** EXERCISE OBJECTIVE **
Only the lines of the data below from the one with "Open the プレビュー" through the one with "Given: Expand the 系统设置 menu chevron" are wanted. Repeat them exactly.

** INFORMATION GIVEN **
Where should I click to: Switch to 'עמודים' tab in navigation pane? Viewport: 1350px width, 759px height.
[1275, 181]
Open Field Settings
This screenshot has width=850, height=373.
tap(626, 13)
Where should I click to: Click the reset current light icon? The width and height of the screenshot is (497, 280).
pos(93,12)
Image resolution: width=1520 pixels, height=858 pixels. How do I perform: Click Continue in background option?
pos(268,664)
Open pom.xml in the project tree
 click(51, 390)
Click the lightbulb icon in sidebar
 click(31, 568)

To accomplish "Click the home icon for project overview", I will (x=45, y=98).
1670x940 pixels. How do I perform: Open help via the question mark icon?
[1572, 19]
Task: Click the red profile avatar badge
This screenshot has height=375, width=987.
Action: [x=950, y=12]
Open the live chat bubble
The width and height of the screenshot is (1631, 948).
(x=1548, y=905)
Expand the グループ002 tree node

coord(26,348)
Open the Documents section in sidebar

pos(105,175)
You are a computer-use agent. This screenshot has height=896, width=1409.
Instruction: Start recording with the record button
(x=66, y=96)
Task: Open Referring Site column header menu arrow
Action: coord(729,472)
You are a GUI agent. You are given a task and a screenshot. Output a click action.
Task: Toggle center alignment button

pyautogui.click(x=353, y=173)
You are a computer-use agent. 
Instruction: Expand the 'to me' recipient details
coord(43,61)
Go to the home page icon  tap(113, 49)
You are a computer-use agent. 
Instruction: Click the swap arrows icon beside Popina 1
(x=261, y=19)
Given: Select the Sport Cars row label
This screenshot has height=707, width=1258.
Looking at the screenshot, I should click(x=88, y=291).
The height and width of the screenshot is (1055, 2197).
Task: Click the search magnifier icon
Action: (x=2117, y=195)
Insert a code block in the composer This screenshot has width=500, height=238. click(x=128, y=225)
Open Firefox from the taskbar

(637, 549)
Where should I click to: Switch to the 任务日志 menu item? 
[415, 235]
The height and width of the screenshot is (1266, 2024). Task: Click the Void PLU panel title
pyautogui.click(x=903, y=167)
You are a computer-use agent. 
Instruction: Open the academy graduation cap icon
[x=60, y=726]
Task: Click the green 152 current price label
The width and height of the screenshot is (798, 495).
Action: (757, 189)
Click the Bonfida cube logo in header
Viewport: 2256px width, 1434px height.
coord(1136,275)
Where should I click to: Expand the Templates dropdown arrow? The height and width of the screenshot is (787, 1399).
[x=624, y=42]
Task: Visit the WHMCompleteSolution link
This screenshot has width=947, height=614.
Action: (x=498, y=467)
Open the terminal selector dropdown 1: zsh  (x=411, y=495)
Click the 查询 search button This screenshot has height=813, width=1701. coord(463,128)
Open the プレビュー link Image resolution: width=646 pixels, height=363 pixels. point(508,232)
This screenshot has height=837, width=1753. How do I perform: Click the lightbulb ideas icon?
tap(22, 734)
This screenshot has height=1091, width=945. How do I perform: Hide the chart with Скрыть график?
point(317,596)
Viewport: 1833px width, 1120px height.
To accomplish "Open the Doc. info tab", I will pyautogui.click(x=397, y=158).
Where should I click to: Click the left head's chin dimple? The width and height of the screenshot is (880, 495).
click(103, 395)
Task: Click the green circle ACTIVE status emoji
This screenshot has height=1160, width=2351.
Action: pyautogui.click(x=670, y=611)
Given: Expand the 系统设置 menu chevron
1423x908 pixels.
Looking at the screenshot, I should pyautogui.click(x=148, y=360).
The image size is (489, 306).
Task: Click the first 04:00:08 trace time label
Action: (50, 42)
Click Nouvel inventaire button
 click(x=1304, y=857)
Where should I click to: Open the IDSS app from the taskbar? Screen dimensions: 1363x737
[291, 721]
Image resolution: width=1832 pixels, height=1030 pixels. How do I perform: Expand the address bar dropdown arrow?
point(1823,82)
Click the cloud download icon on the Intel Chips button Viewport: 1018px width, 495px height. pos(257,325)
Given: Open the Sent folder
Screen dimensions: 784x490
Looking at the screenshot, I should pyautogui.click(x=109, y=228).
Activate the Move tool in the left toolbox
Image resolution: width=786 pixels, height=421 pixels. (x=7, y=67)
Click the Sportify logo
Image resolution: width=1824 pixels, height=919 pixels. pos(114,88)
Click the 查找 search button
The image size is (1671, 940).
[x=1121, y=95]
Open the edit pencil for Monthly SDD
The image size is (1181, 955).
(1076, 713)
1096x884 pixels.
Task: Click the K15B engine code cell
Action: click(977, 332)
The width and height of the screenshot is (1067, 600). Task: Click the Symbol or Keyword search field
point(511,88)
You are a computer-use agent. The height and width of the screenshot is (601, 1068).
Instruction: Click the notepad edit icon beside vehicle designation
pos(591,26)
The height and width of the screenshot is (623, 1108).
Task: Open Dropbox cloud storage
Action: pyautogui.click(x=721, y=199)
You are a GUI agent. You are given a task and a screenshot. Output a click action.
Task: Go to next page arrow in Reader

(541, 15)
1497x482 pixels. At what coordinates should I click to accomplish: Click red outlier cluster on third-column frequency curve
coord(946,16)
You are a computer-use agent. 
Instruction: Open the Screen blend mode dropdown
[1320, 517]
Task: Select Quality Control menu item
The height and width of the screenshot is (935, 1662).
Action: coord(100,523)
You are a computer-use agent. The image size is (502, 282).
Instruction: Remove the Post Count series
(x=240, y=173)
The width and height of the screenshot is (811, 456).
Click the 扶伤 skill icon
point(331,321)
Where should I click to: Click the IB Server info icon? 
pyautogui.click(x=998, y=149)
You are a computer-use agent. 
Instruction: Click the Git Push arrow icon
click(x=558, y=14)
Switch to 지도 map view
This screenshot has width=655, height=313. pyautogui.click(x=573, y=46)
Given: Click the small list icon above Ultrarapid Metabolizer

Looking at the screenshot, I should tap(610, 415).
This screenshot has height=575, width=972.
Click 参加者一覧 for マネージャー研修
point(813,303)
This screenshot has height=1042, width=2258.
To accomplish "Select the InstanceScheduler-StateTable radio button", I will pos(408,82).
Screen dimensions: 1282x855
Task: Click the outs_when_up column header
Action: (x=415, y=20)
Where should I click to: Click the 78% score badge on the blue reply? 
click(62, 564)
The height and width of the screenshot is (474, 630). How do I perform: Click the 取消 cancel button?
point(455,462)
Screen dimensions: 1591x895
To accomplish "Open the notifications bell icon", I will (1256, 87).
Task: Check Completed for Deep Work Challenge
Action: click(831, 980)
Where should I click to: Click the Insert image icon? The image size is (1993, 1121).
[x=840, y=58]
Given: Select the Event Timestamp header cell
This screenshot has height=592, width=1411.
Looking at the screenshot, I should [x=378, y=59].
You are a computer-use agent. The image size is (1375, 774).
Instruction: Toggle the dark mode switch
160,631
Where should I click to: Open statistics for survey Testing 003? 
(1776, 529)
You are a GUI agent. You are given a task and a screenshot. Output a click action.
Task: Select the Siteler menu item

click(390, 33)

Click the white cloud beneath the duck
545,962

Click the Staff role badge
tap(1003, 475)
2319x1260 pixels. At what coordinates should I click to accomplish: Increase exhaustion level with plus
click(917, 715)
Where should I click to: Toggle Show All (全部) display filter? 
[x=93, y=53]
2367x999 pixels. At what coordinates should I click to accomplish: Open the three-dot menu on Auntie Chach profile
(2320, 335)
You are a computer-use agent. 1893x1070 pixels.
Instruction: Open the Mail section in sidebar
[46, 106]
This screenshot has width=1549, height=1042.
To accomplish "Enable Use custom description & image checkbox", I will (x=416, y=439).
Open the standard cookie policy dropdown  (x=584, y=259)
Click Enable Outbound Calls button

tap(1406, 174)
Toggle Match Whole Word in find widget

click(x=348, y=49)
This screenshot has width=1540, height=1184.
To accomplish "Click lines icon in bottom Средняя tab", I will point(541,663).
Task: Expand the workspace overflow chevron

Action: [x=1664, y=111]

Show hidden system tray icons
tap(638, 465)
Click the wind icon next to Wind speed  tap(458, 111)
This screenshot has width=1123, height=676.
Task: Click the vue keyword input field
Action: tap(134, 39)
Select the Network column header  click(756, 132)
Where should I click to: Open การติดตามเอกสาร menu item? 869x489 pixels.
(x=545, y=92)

** EXPECTED OUTPUT **
Open the プレビュー link Image resolution: width=646 pixels, height=363 pixels. point(508,232)
This screenshot has height=837, width=1753. How do I perform: Click the lightbulb ideas icon?
tap(22, 734)
This screenshot has height=1091, width=945. How do I perform: Hide the chart with Скрыть график?
point(317,596)
Viewport: 1833px width, 1120px height.
To accomplish "Open the Doc. info tab", I will pyautogui.click(x=397, y=158).
Where should I click to: Click the left head's chin dimple? The width and height of the screenshot is (880, 495).
click(103, 395)
Task: Click the green circle ACTIVE status emoji
This screenshot has height=1160, width=2351.
Action: pyautogui.click(x=670, y=611)
Given: Expand the 系统设置 menu chevron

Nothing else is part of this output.